The call follows days of political violence, with clashes between pro- and anti-government groups pushing the prime minister to resign and dissolving his cabinet. A government is essential to agree a loan from the International Monetary Fund or win crucial bridge loans from countries willing to bail out Sri Lanka.
The IMF in a statement overnight expressed concerns about the violence, adding that it continues “technical level” discussions in order to be ready for policy talks once a new Sri Lankan government is formed. If Weerasinghe steps down, there’s a risk even the technical talks may slow.
Apart from the IMF and debt-restructuring talks, Sri Lanka needs a finance minister to take essential steps including raising taxes and energy prices, Weerasinghe said. If revenues fail to grow, the central bank will have to print more money, he warned.
The Central Bank of Sri Lanka has raised interest rates by 850 basis points this year alone to fight inflation that has accelerated to a record almost 30% in April. Boosting money supply would only worsen price pressures and accelerate outflows in a nation facing a dire shortage of dollars.
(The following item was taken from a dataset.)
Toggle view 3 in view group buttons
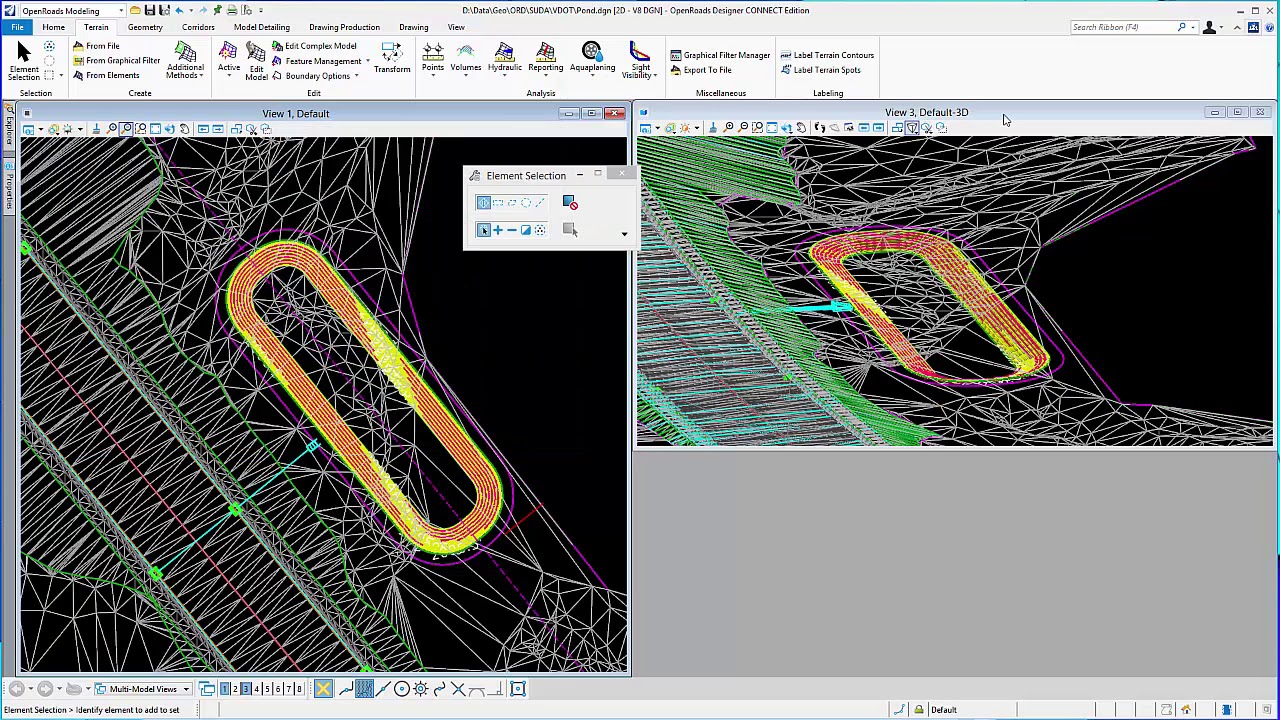The image size is (1280, 720). 245,689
To curb black market transactions, the monetary authority plans to issue guidance to banks on movement of the exchange rate, including a daily trading band for the rupee-dollar trade, Weerasinghe said. Operating instructions will be issued on Thursday.
“Seems like an administrative peg which will keep getting revised on a daily basis,” said Saurav Anand, economist for South Asia at Standard Chartered Plc. “So unlike the earlier regime where value was fixed at 203; this time it would be revised on a daily basis.”
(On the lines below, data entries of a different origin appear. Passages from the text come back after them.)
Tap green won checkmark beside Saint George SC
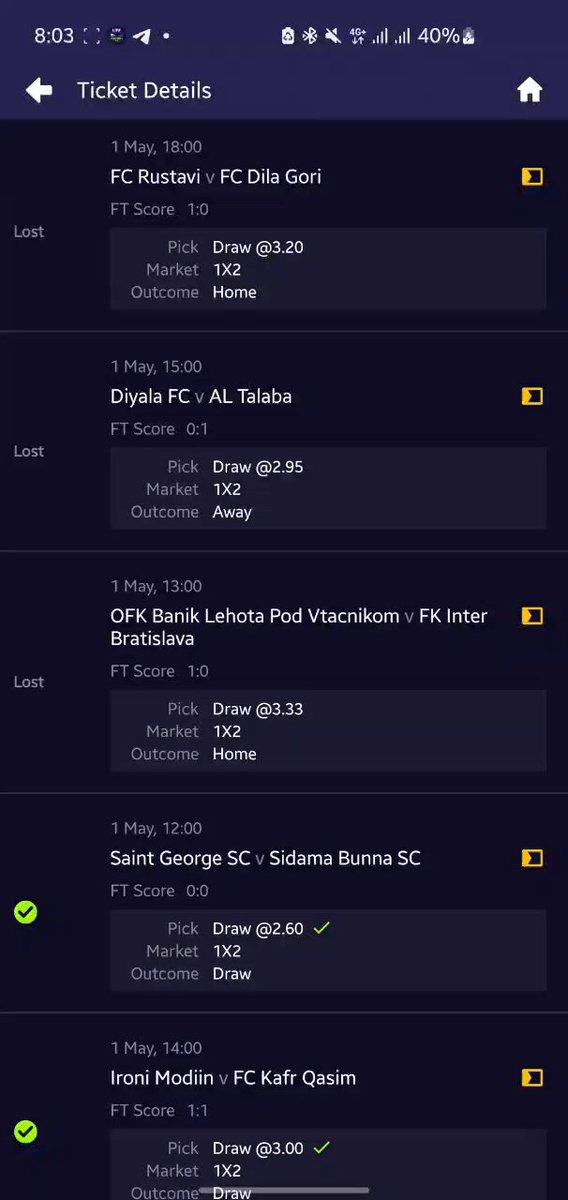 26,912
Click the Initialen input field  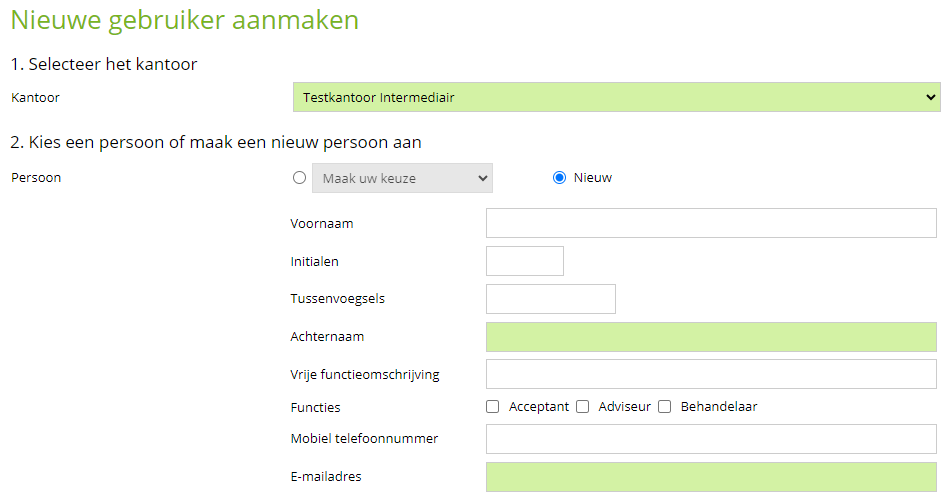[525, 261]
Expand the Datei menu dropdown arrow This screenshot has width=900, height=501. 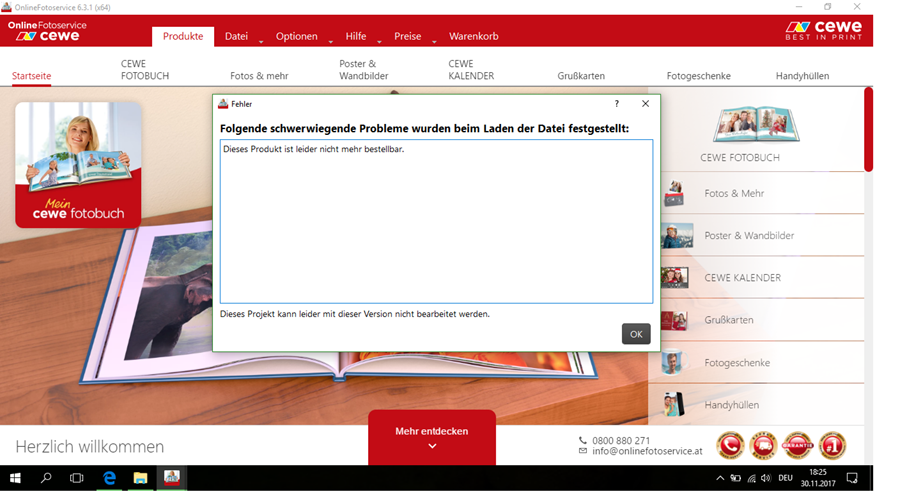click(261, 42)
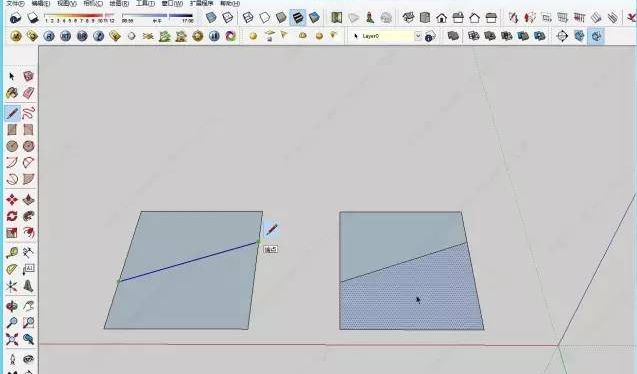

The rupee, which has lost almost half its value this year, fell 0.1% to 365.45 per dollar on Wednesday. Sri Lanka’s 7.55% 2030 bond dropped to a record low to trade at 38.5 cents on the dollar while Weerasinghe spoke.
Weerasinghe’s briefing comes amid ongoing drama in the South Asian nation, whose prime minister resigned as public anger over mismanagement of the economy boiled over into political violence. The ancestral home of the ruling Rajapaksa family in the southern district of Hambantota was set on fire, and at least eight people have been killed.
Sri Lanka’s forex reserves have fallen 4.7% in April to $1.8 billion compared with a total debt due this year of as much as $7 billion. The government has already halted payments on foreign debt pending talks for restructuring loans.The country will need around $4 billion over the next eight months to pay for imports of essentials.